**YOUR INSTRUCTIONS:** This task asks for the lines from the one with "Click the 搜索 search button" to the final line below, repeated exactly, with pictures omitted.

**DATA EXTRACTS:**
___
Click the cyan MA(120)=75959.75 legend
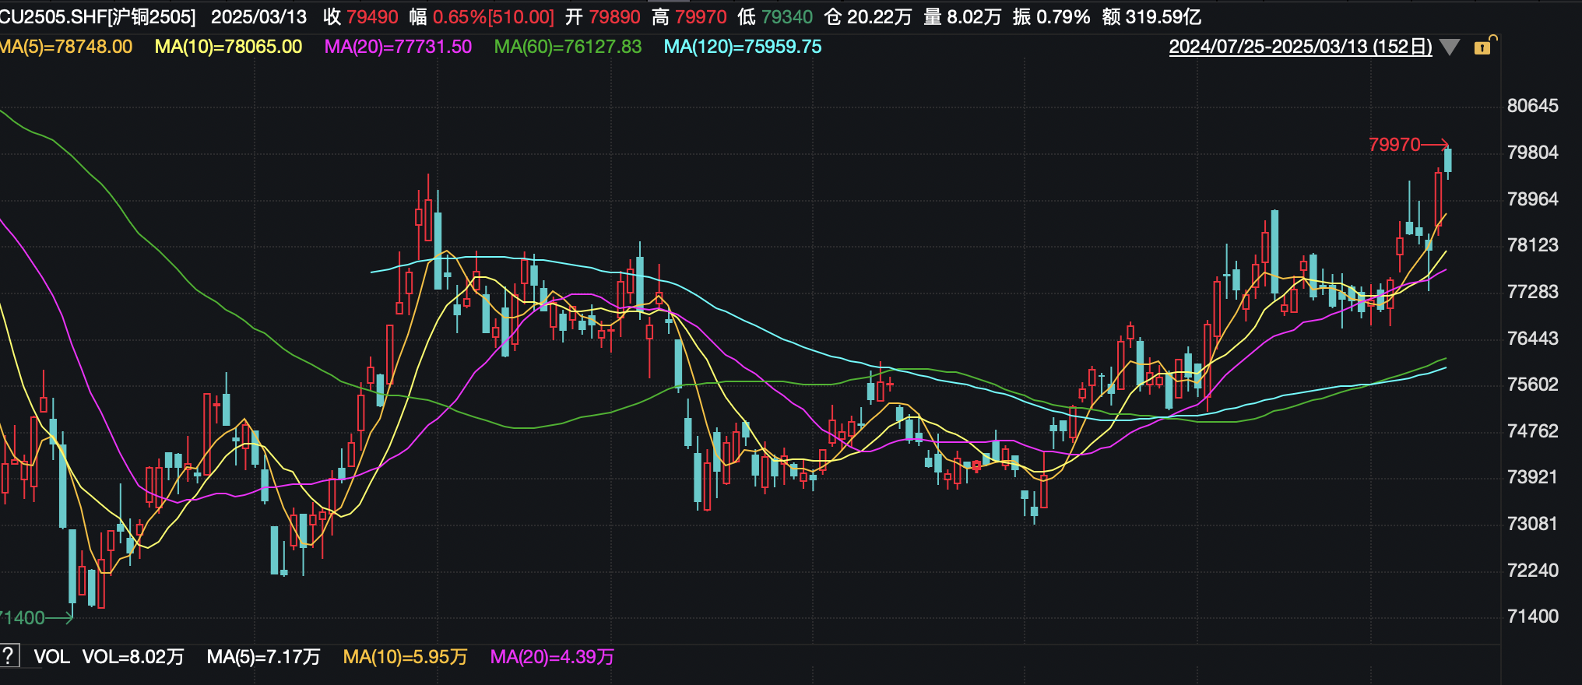 742,47
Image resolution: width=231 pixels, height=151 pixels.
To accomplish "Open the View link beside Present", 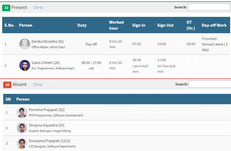I will (38, 7).
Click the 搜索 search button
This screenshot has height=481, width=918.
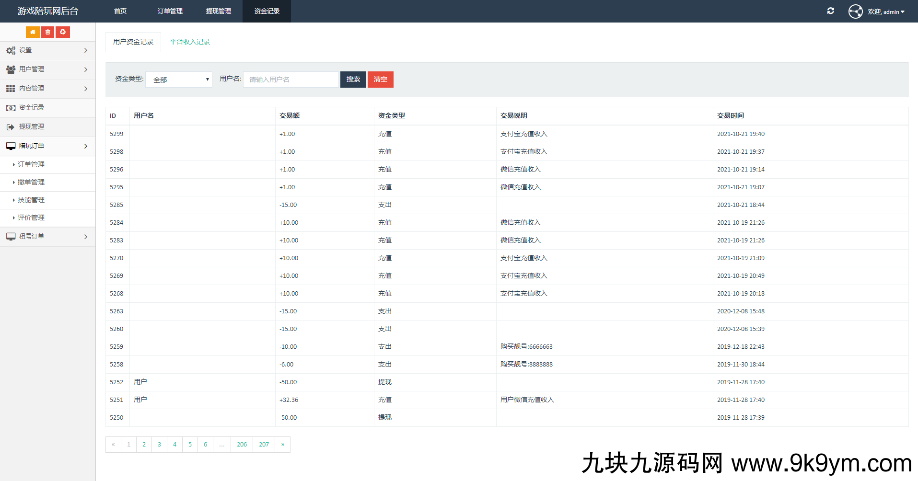353,80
___
**RESULT OF THIS TASK:**
Click the 搜索 search button
This screenshot has height=481, width=918.
353,80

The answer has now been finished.